The data:
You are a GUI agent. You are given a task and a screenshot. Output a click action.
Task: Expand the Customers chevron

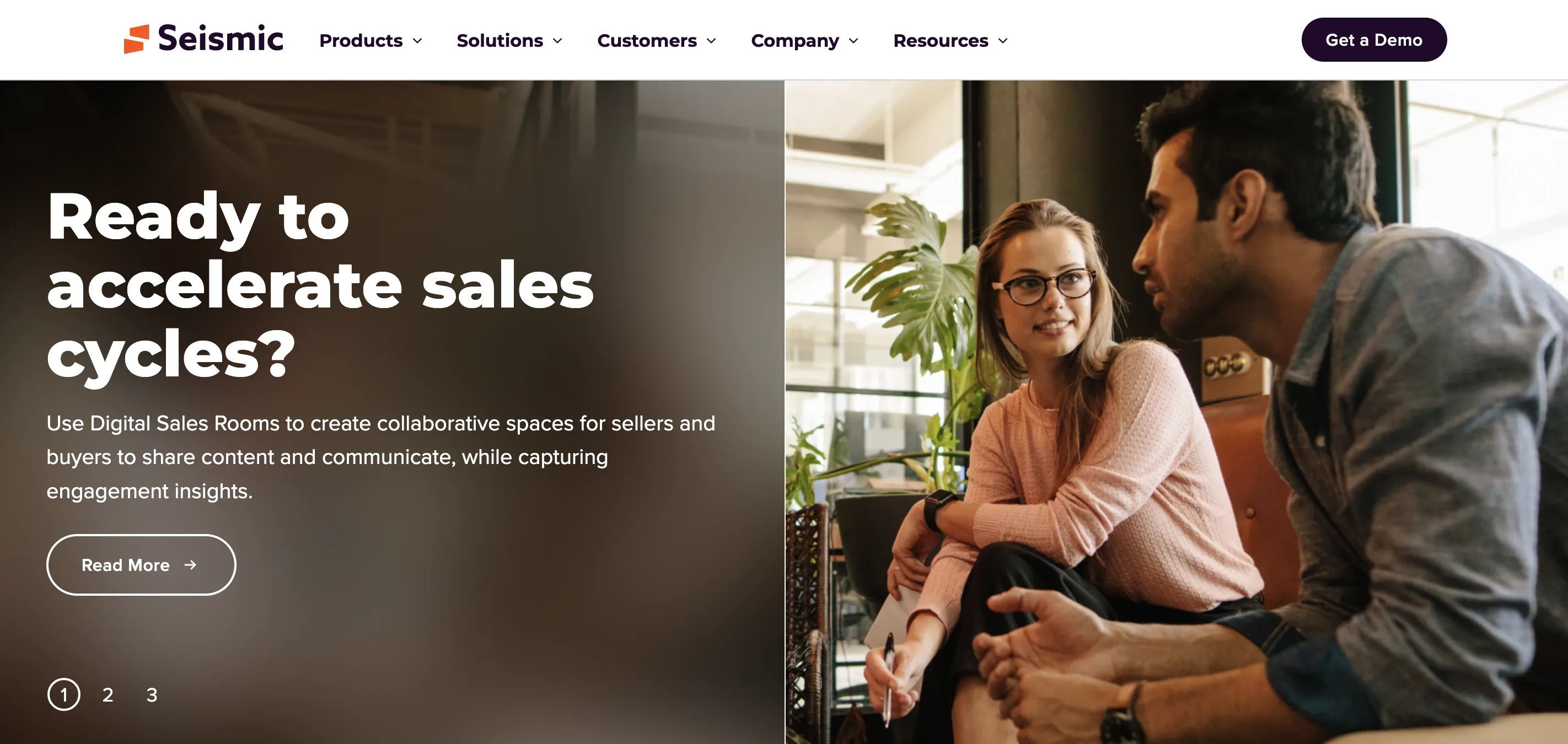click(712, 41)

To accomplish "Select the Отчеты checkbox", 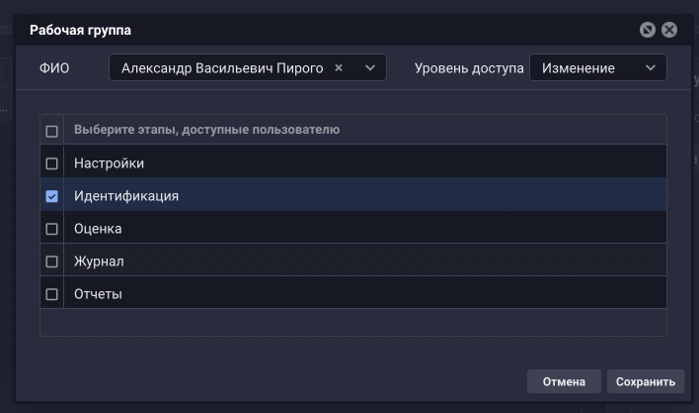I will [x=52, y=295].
...
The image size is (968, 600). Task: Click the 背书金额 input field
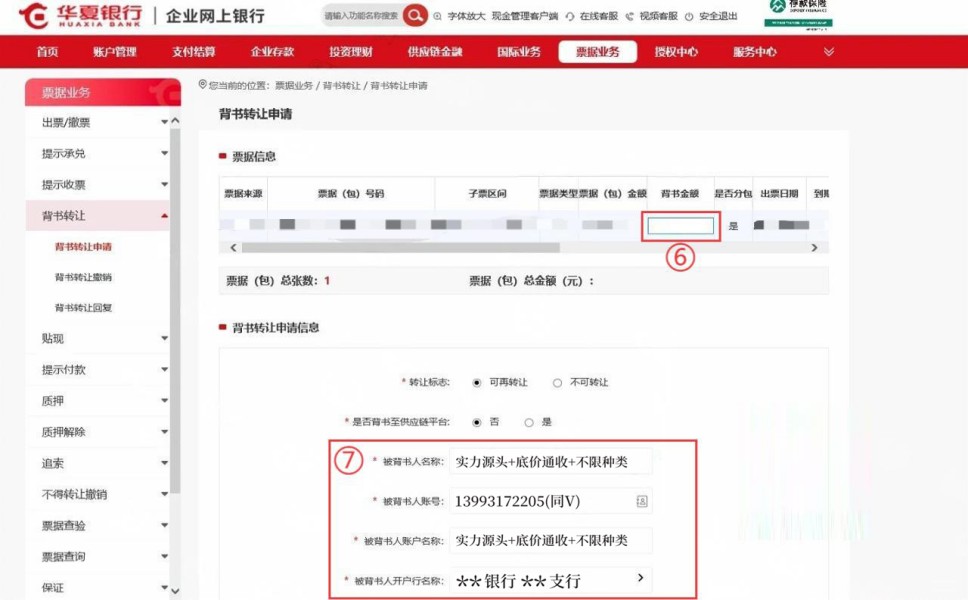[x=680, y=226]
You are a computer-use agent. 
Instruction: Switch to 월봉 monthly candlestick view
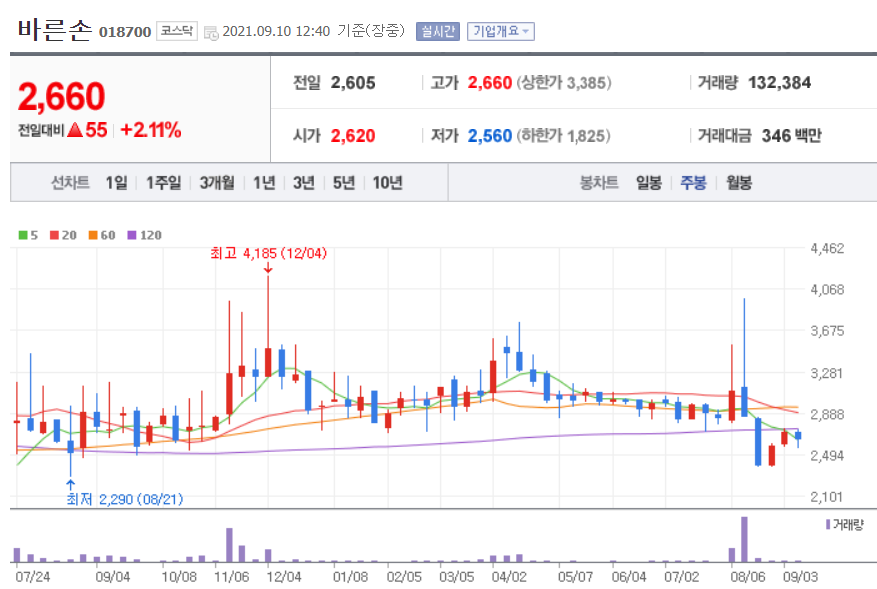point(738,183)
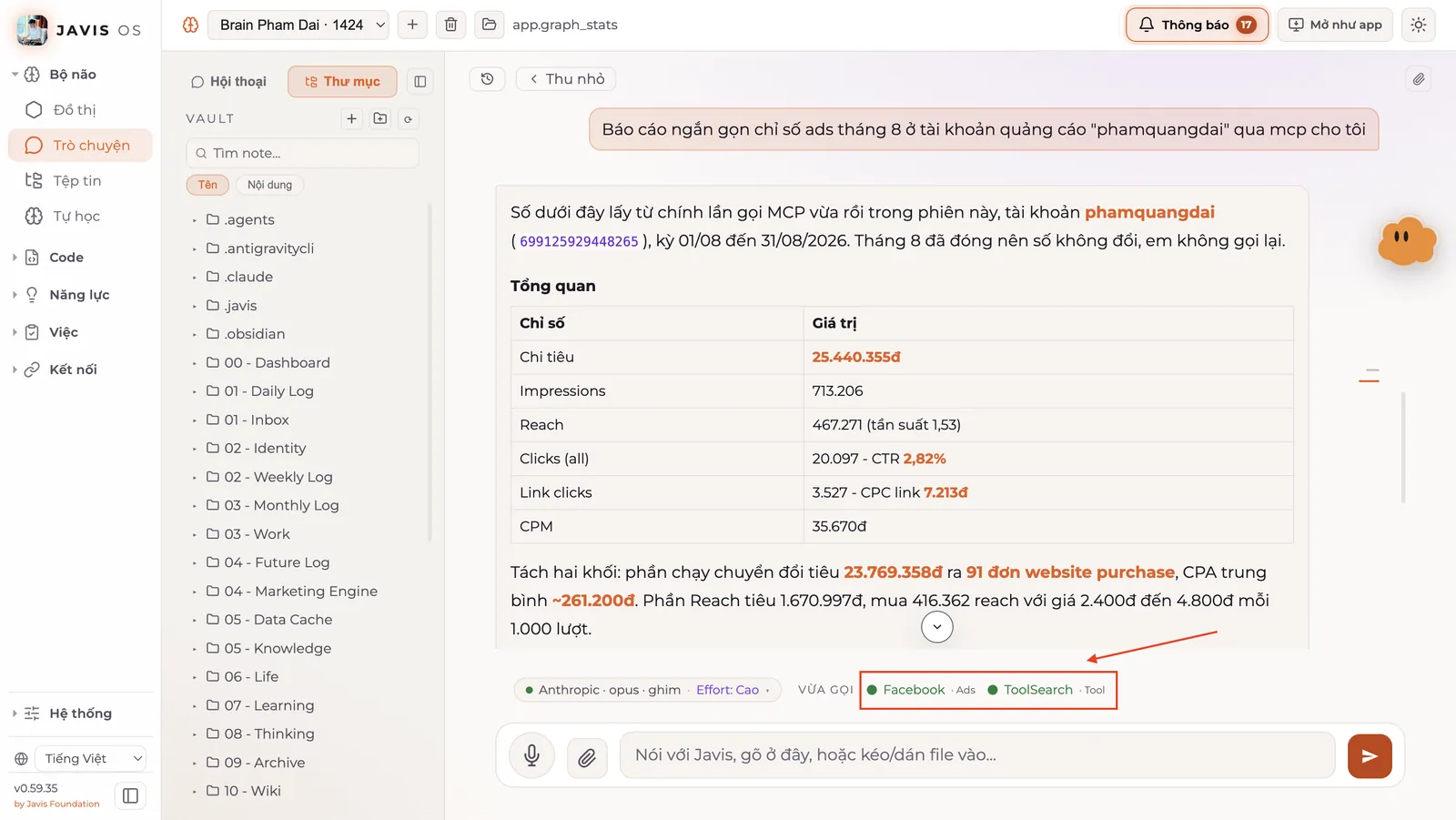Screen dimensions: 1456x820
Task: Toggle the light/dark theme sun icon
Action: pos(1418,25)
--
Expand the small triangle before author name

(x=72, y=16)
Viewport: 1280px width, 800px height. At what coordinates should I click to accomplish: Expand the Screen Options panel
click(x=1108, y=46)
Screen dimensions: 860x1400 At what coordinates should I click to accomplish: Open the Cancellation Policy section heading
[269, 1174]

To do:
Every line above in which the word "agent" is present must be copied into the answer.

Output for this task:
You are a GUI agent. You are given a task and a screenshot. Output a click action.
You are a computer-use agent. 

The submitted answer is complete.